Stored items
• • • • • • •

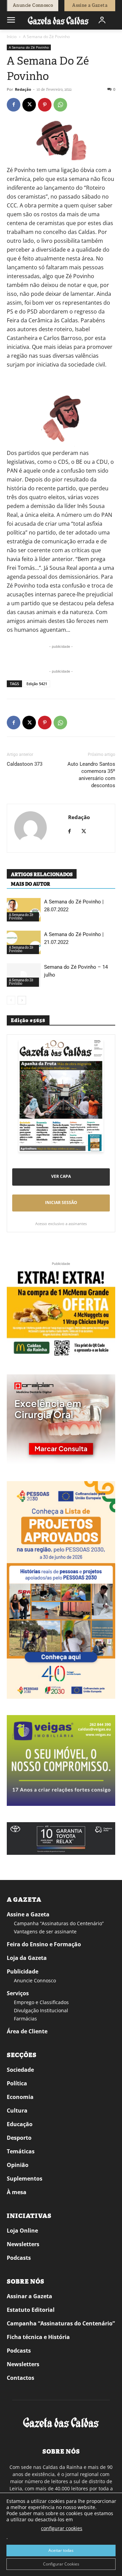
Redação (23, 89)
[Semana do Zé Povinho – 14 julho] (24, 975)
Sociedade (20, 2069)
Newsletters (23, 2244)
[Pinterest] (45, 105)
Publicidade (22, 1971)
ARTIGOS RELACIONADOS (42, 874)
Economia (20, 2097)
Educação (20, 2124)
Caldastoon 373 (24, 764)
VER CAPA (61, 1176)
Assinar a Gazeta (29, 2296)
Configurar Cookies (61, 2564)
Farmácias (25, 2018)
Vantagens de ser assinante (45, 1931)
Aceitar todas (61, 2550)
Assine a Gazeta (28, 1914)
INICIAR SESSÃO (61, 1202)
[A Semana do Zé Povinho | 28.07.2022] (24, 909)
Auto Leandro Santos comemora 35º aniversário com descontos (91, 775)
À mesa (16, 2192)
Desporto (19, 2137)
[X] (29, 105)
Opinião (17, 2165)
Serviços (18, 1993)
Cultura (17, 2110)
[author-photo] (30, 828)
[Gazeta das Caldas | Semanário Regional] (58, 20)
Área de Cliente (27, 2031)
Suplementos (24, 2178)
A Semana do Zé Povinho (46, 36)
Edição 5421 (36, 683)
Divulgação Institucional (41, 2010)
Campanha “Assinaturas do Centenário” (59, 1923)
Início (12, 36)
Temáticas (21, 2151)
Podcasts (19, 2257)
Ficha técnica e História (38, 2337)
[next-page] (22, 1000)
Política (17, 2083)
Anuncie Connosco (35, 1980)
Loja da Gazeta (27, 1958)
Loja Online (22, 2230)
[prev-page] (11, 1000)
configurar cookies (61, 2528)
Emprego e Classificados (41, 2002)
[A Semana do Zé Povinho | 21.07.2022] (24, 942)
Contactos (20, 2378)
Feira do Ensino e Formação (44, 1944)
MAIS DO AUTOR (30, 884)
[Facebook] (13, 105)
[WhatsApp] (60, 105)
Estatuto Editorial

• • • • • • •

• _Task details_
All lines starting at the one holding "Cultura (17, 2110)" and ending at the last line above must be output exactly, and no other line may appear.

• _Response below_
Cultura (17, 2110)
[author-photo] (30, 828)
[Gazeta das Caldas | Semanário Regional] (58, 20)
Área de Cliente (27, 2031)
Suplementos (24, 2178)
A Semana do Zé Povinho (46, 36)
Edição 5421 (36, 683)
Divulgação Institucional (41, 2010)
Campanha “Assinaturas do Centenário” (59, 1923)
Início (12, 36)
Temáticas (21, 2151)
Podcasts (19, 2257)
Ficha técnica e História (38, 2337)
[next-page] (22, 1000)
Política (17, 2083)
Anuncie Connosco (35, 1980)
Loja da Gazeta (27, 1958)
Loja Online (22, 2230)
[prev-page] (11, 1000)
configurar cookies (61, 2528)
Emprego e Classificados (41, 2002)
[A Semana do Zé Povinho | 21.07.2022] (24, 942)
Contactos (20, 2378)
Feira do Ensino e Formação (44, 1944)
MAIS DO AUTOR (30, 884)
[Facebook] (13, 105)
[WhatsApp] (60, 105)
Estatuto Editorial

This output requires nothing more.